В комнату вбежал маленький мальчик. "Где-то я уже его видела", — успела подумать она и прижала его голову к себе.
Вошел муж.
— Что-то случилось? Почему ты плачешь?
— Это от радости, — голос, прорывающийся сквозь глухие рыдания, был еле слышен.
— Я уезжаю в посольство, нужно сдать документы. Сегодня последний срок. Французы народ необязательный, еще месяц наверняка протянут, а мой контракт начинается как раз с тридцатого сентября. Надо спешить.
— Мы никуда не едем. — Лера собрала остатки сил.
— Как не едем?
— Мы никуда никогда не поедем. Мы останемся здесь. И не задавай мне больше вопросов. Она решительно поднялась и, оставив Сергея Ивановича остолбеневшим, вышла из дома.

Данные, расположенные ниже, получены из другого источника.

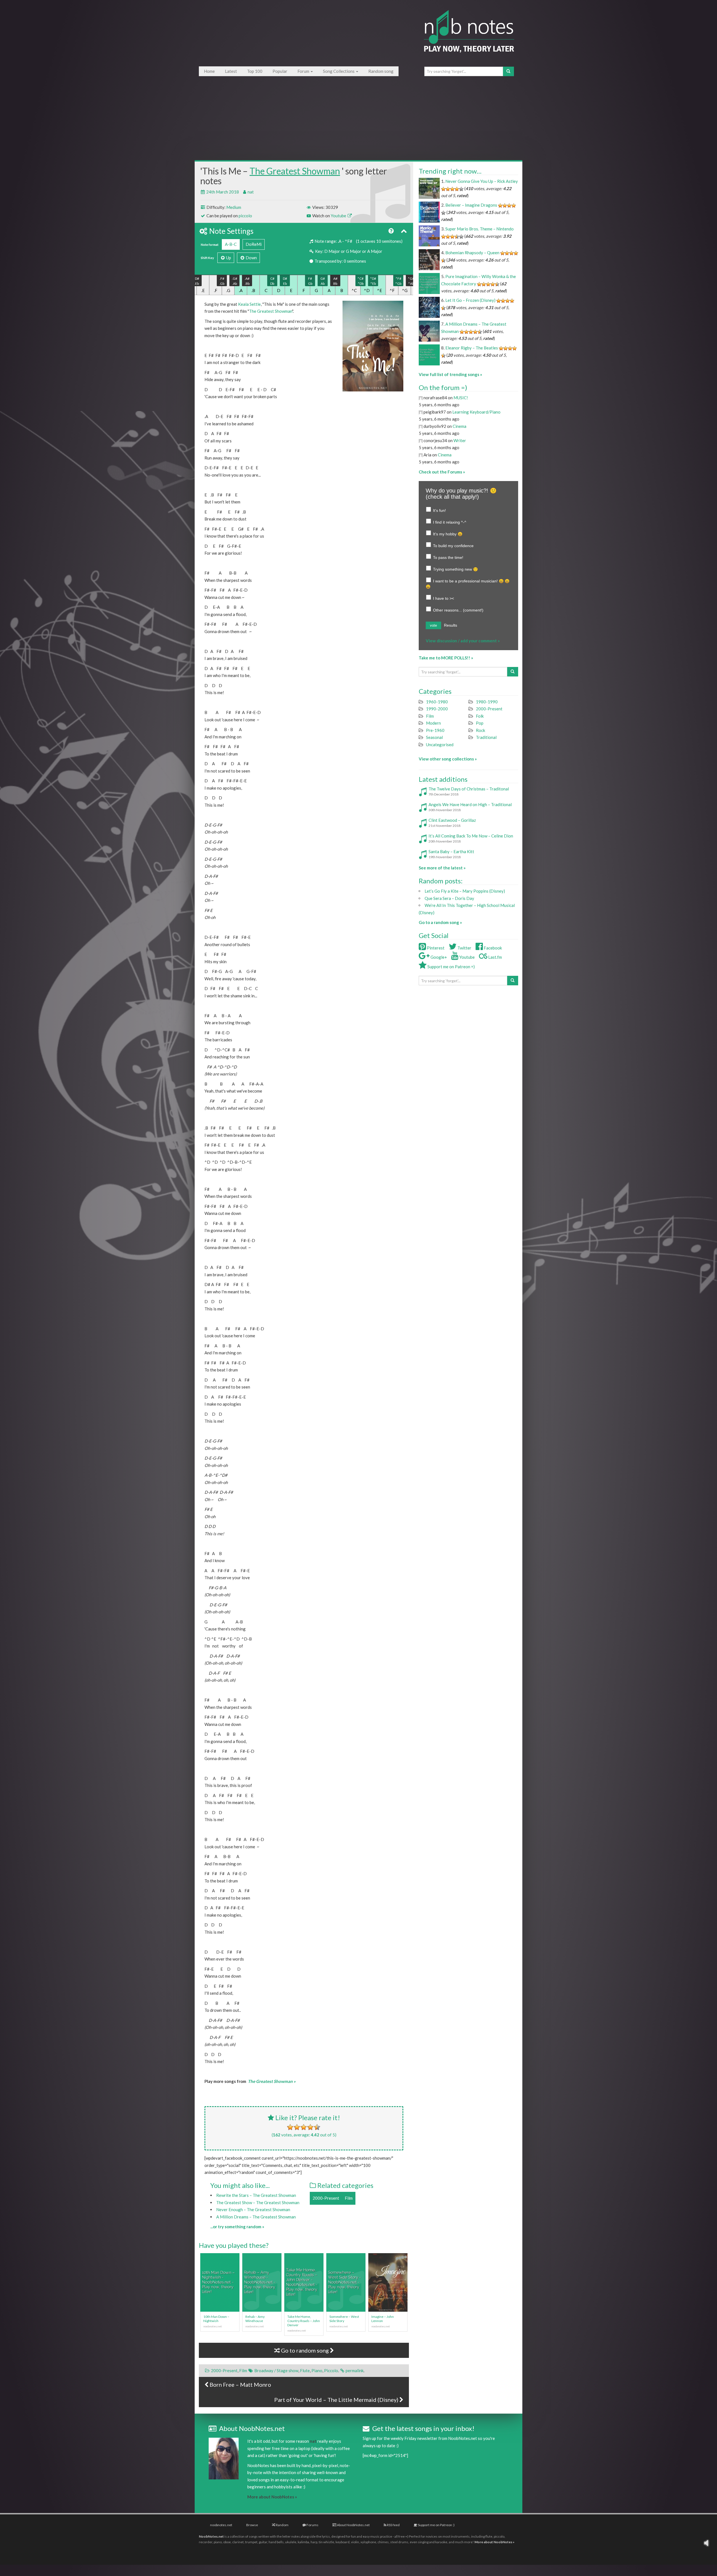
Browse (252, 2525)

Стояла зима. Над голубым куполом мусульманской мечети рядом с ее домом сияло такое же голубое, только морозное московское небо.
* * *
"Даунята не наказание и рождаются не случайно. Они не могут грешить. Может быть, это дети из будущего, родившиеся не в то время? — почему-то подумала она. — Но кто посылает их к нам? Кто проверяет нас отношением к ним? Кто отбирает из нас лучших?"
На XI Международном конкурсе артистов балета, где китаянка Вентинь превратила зеленоватую ящерицу в околочеловека, "Косточка", как ее называла Елена Петровна, получила первую премию.